Let $F(x,y) = (x, 3y)$ be a fluid flow. Compute the net flow out of the region below $y = 1 - x^2$ and above $y = 0$ using a line integral.

Let $D$ be the above mentioned region and $\partial D$ be this region's boundary. We have: $$\iint_D \vec{\nabla} \cdot \vec{F}(x,y)~dA = \oint_{\partial D}\vec{F}(x,y) \cdot \hat{n} ~ d(\partial D) = \Phi_{\text{flux}}$$ So: $$\iint \vec{\nabla} \cdot \vec{F}(x,y)~dA = 4\int_{-1}^{1}\int_{0}^{1-x} dydx = \frac{16}{3}$$ Now, here's where I have a hard time. I know that it will be split up into two path integrals (where one is around the parabolic path, and the other is along the $x$ axis from $-1$ to $1$, where $-\hat{y}$ is the normal vector). How do I find the normal vector of the parabola?

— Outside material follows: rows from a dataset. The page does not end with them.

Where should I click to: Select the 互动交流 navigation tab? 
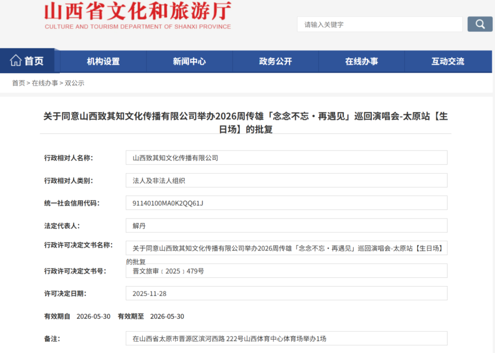tap(448, 60)
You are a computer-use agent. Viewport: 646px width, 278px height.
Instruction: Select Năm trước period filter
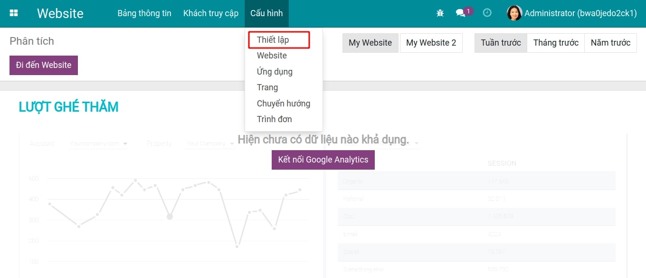tap(610, 43)
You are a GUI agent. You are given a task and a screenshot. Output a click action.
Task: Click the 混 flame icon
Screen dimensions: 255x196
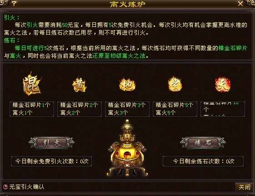pos(32,84)
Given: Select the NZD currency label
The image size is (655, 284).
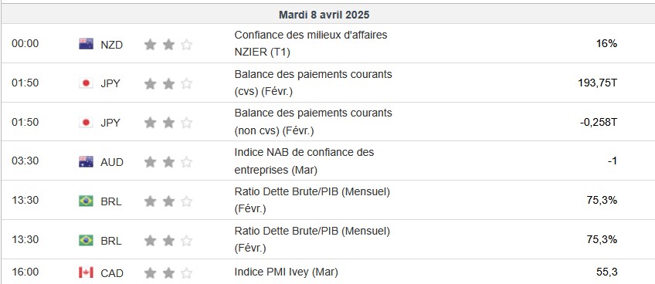Looking at the screenshot, I should tap(111, 45).
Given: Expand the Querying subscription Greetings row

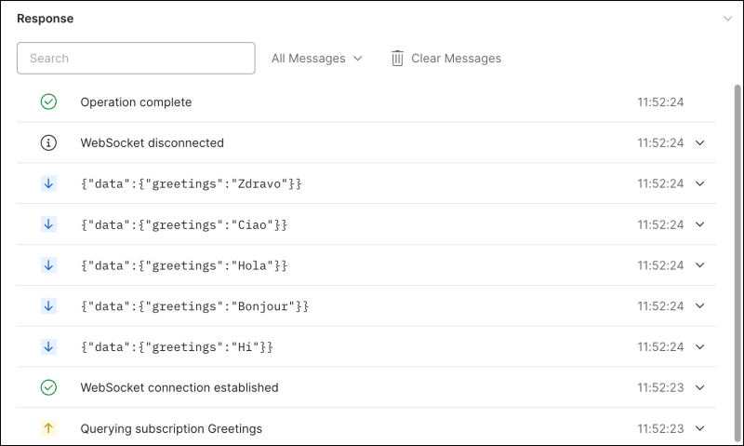Looking at the screenshot, I should pos(700,428).
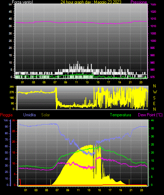
Task: Click the N compass label at top
Action: 154,86
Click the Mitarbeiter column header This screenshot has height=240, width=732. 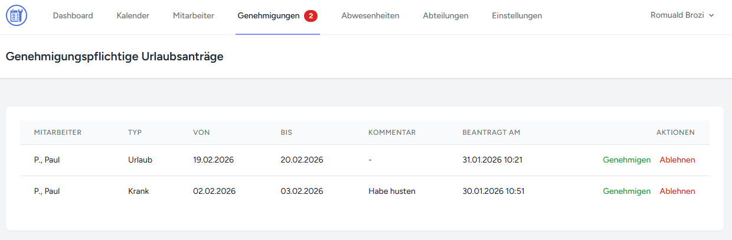tap(58, 132)
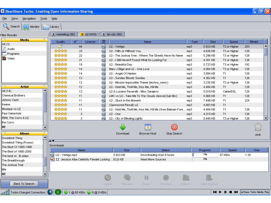The width and height of the screenshot is (271, 203).
Task: Close the marketing (56) search tab
Action: click(x=53, y=34)
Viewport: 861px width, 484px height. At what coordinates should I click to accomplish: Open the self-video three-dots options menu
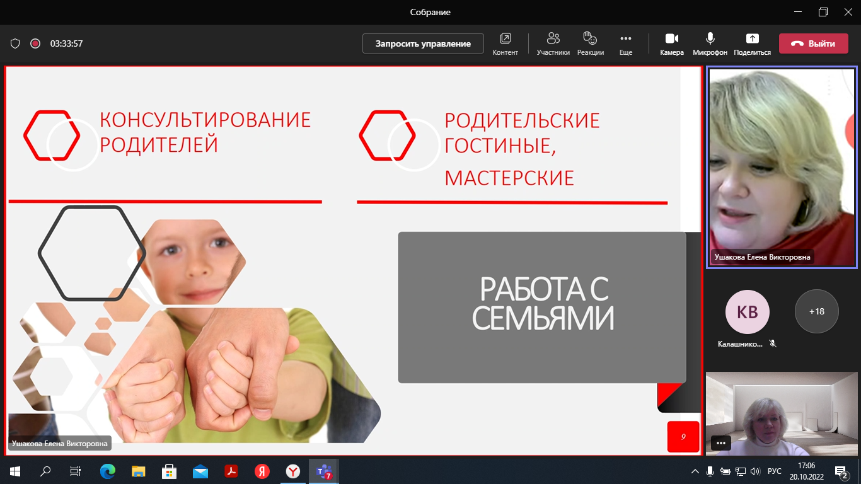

I've began with parametrizing the parabola with... $$\begin{aligned} x & = t \\ y & = 1 - t^2 \end{aligned}$$ ... so our vector is $(t, 1-t^2)$. The normal to this $(x, y)$ is $(-dy, dx)$, so the normal of this vector is $(-2t, 1)$. I'm... not sure what to do here. Do I dot the two and integrate? (This did not give me the correct answer.) Do I normalize $n$? Do I take the Jacobian determinant... or...

... I'm just confused.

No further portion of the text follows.